Skip style concerns, linter-catchable issues, and pre-existing problems in unchanged code. Focus on the diff, not the whole file.

Validate before commenting

For each finding, verify it's real before posting:

• Re-read the surrounding code — many apparent bugs disappear in full context
• For "missing import" or "undefined variable" claims, grep to confirm
• For broken callers, read the actual call sites
• For CLAUDE.md violations, confirm the rule is scoped to this file
• For missing tests, check that there isn't already a test in a different file that covers this path

If a repeated pattern appears across files, comment on the first occurrence and mention the pattern in the general summary instead of duplicating comments.

Step 3: Leave comments

1. Order comments by severity. Post all [must-fix] comments first, then [suggestion], then [question]. Within each severity, follow file order. This ensures the most important issues are seen first if the author skims.

2. Categorize each finding with a severity prefix in the comment body:

   • [must-fix] — Bugs, security issues, data loss risks. Code that will break or produce wrong results.
   • [suggestion] — Concrete improvements with a clear reason. Not style preferences — real improvements. This includes missing tests, incomplete changes, and better approaches.
   • [question] — Something unclear that needs clarification from the author.

3. For each finding, leave an inline comment using:

   diffity agent comment --file <path> --line <n> [--end-line <n>] [--side new] --body "<comment>"
   

   • Use --side new (default) for comments on added/modified code
   • Use --side old for comments on removed code
   • Use --end-line when the issue spans multiple lines
   • Lead with the problem, not background. Be specific and actionable.
   • For small, self-contained fixes, include a code suggestion showing the fix
   • For larger fixes (structural changes, multi-location), describe the issue and suggested approach without a full code block
   • If flagging a CLAUDE.md violation, quote the exact rule being broken

4. After leaving all inline comments, decide whether a general comment is needed:

   • No findings → leave a general comment: "No issues found. Checked for bugs and CLAUDE.md compliance."
   • 1-2 findings → skip the general comment unless there's a cross-cutting concern the inline comments don't cover.
   • 3+ findings → leave a general comment summarizing the themes.
   • Large diffs → always leave a general comment noting the scope of the review and grouping findings by area.
   • Do not use severity prefixes in the general comment — prefixes are only for inline findings.
   • Lead with the verdict, be direct and concise — no compliments, no filler, no narrating what the code does.

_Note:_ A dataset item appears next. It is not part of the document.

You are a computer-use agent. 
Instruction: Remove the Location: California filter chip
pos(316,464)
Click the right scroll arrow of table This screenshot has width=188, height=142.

   diffity agent general-comment --body "<overall review summary>"
   

Step 4: Open the browser

1. Open the browser now that comments are ready:

   diffity open <ref>
   

   Pass the ref argument if one was provided (e.g. diffity open HEAD~3). Omit it to open the default view.

2. Tell the user the review is ready and they can check the browser. Example:

   Review complete — check your browser.

   Found: 2 must-fix, 1 suggestion

   When you're ready, run /diffity-resolve to fix them.